Iraq Casualties and GOP Vote Share: A Review of Some Literature

For reasons involving real research, I need to see whether and how much the Iraq war affected the Bush administration’s electoral record. I’m reviewing some of the literature here, partly as a public accountability mechanism, partly as a personal note, and partly to see if anyone else has anything to add.

The theoretical stakes for me here are not, quite, in the realm of voter behavior. Rather, I’m interested in adjudicating whether claims that voters punish incumbents for mishandling foreign policy are well-founded. In particular, what are we to make of the fact that the internationally popular, swift, and decisive 1991 Iraq War was followed by George H.W. Bush’s defeat, while the internationally unpopular, grinding, and essentially doomed 2003 Iraq War was followed by George W. Bush’s victory? Does this mean that Iraq “didn’t matter” for 2004/2006/2008? Such a finding would contrast with the claim that the Iraq war was at the core of Republicans’ electoral reversals in 2006 and 2008.

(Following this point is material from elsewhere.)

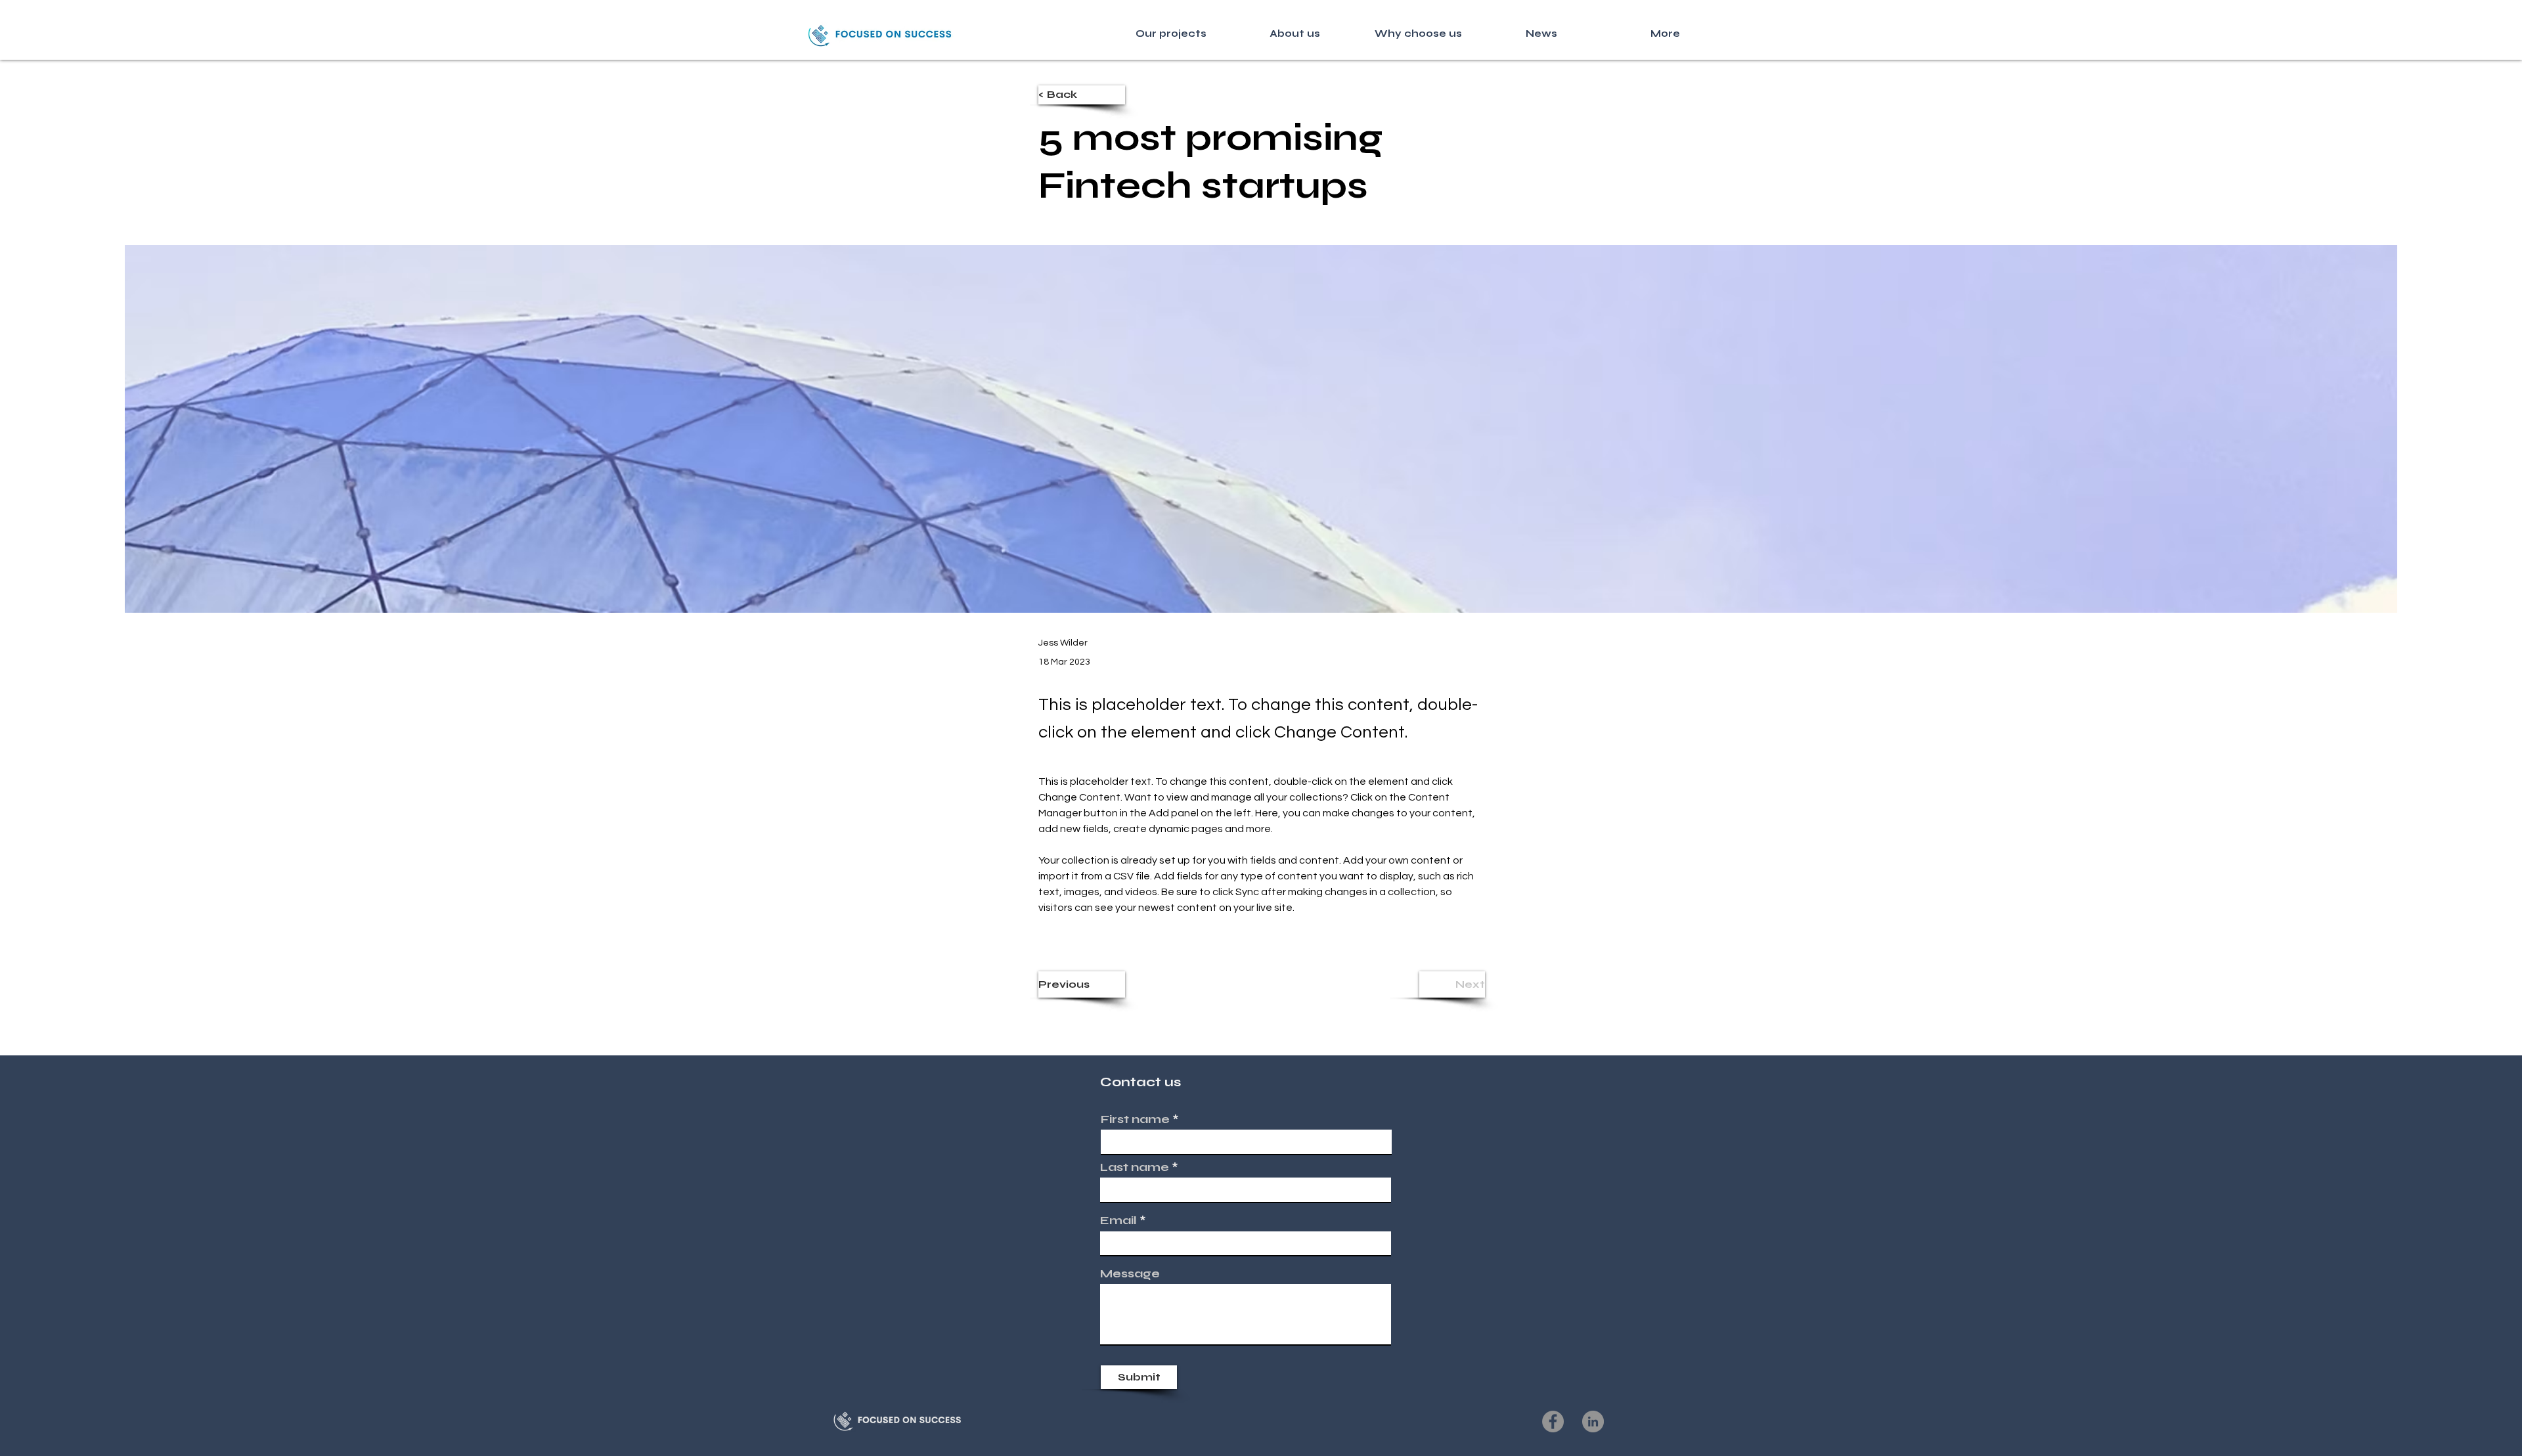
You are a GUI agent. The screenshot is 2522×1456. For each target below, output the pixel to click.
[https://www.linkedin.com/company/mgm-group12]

Although this lit review meandered a bit from a tight focus on the elections, the general findings seem defensible:

  • it’s really hard to establish direct causality between the war and election outcomes–if only we could run experiments!
  • there seem to be clear evidence that war casualties affected evaluations of the president and legislators
  • these effects were mostly driven by local news coverage and local elections (whether that ‘local’ is ‘state’ or ‘county’ remains to be seen)
  • the absolute biggest magnitudes of these effects are distressingly small–enough to shift a presidential election but not to wildly reject a challenger or incumbent on the basis of competence
  • approval for the war and vote returns for presidents seem to track perceptions of success and support for the decision to begin the war as well as costs
  • inference in the first term is compounded by rally effects from 9/11 and the start of the Iraq war
  • to the extent that Republicans suffered because of the war (a finding that seems reasonable), such electoral retribution was largely a result of local casualties  and relatively modest in scope.